Recently, in ICCV 2025, we organized the 1st International Workshop and Challenge on Disentangled Representation Learning for Controllable Generation. In CVPR 2024 and ECCV 2024, we organized two tutorial sessions related to “Visual Disentanglement and Compositionality”.

	DreamVLA: A Vision-Language-Action Model Dreamed with Comprehensive World Knowledge Wenyao Zhang, Hongsi Liu, Zekun Qi, Yunnan Wang, XinQiang Yu, Jiazhao Zhang, Runpei Dong, Jiawei He, He Wang, Zhizheng Zhang, Li Yi, Wenjun Zeng, Xin Jin† ArXiV, 2025 paper / code / We recast the vision–language–action model as a perception–prediction–action model and make the model explicitly predict a compact set of dynamic, spatial and high- level semantic information, supplying concise yet comprehensive look-ahead cues for planning.
	Behavior Foundation Model: Towards Next-Generation Whole-Body Control System of Humanoid Robots Mingqi Yuan, Tao Yu, Wenqi Ge, Xiuyong Yao, Dapeng Li, Huijiang Wang, Jiayu Chen, Xin Jin†, Bo Li, Hua Chen, Wei Zhang, Wenjun Zeng ArXiV, 2025 paper This survey outlines the concept of Behavior Foundation Models (BFMs) for humanoid whole-body control, detailing large-scale pre-training workflows that enable reusable motion primitives and zero-shot adaptation across diverse tasks.
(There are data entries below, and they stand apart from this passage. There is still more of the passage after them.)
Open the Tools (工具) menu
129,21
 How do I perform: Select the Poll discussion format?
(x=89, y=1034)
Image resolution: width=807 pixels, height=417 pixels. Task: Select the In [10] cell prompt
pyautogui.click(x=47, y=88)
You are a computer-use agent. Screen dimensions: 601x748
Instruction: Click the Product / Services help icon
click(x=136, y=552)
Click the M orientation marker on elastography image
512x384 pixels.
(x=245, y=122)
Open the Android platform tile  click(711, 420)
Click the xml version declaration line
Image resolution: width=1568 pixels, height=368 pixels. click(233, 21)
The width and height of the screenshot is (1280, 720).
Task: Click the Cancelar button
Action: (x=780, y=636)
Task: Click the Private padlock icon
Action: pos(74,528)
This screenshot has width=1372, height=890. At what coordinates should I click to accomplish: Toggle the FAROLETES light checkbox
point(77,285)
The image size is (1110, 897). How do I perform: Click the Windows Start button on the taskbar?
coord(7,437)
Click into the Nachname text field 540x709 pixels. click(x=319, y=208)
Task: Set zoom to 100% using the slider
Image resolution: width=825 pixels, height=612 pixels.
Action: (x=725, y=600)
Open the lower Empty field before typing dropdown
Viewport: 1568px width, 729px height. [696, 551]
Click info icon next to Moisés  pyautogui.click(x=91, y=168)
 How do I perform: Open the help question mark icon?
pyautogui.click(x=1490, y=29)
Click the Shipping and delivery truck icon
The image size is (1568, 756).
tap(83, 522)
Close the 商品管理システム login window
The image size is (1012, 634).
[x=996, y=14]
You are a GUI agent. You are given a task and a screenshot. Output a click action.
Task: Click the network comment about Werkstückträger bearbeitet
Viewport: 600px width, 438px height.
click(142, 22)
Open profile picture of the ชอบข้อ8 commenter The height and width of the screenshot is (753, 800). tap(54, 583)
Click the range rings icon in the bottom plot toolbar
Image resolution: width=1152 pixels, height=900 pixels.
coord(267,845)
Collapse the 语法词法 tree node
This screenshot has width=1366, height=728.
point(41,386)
It highlights challenges and potential in applying BFMs to real-world systems and curates a growing repository of related works.
	SoFar: Language-Grounded Orientation Bridges Spatial Reasoning and Object Manipulation Zekun Qi, Wenyao Zhang, Yufei Ding, Runpei Dong, Xinqiang Yu, Jingwen Li, Lingyun Xu, Baoyu Li, Xialin He, Guofan Fan, Jiazhao Zhang, Jiawei He, Jiayuan Gu, Xin Jin, Kaisheng Ma, Zhizheng Zhang, He Wang, Li Yi ArXiV, 2025* paper / code We introduce the concept of semantic orientation, representing the object orientation condition on open vocabulary language.
	Perceiving and Acting in First-Person: A Dataset and Benchmark for Egocentric Human-Object-Human Interactions Liang Xu, Chengqun Yang, Zili Lin, Fei Xu, Yifan Liu, Congsheng Xu, Yiyi Zhang, Jie Qin, Xingdong Sheng, Yunhui Liu, Xin Jin, Yichao Yan, Wenjun Zeng, Xiaokang Yang ICCV, 2025 paper We tackle the problem of how to build and benchmark a large motion model with video action datasets and disentangled rule-based annotations.
	ULTHO: Ultra-Lightweight yet Efficient Hyperparameter Optimization in Deep Reinforcement Learning Mingqi Yuan, Bo Li, Xin Jin†, Wenjun Zeng ICCV, 2025 paper ULTHO formulates hyperparameter optimization for deep RL as a multi-armed bandit over clustered hyperparameter configurations, enabling efficient early pruning of underperforming runs and focusing compute on promising settings. Evaluated on benchmarks like ALE, Procgen, MiniGrid, and PyBullet, ULTHO achieves near‐optimal performance using just a fraction of the usual computational budget.
	Disentangled World Models: Learning to Transfer Semantic Knowledge from Distracting Videos for Reinforcement Learning Qi Wang, Zhipeng Zhang, Baao Xie, Xin Jin†, Yunbo Wang, Shiyu Wang, Liaomo Zheng, Xiaokang Yang, Wenjun Zeng ICCV, 2025 paper / code / Disentangled World Models (DisWM) introduce a model-based RL framework that leverages offline pretraining on distracting videos with disentanglement regularization and offline-to-online latent distillation. This enables transfer of semantic knowledge for improved sample efficiency and generalization in downstream reinforcement learning tasks in visually varied environments.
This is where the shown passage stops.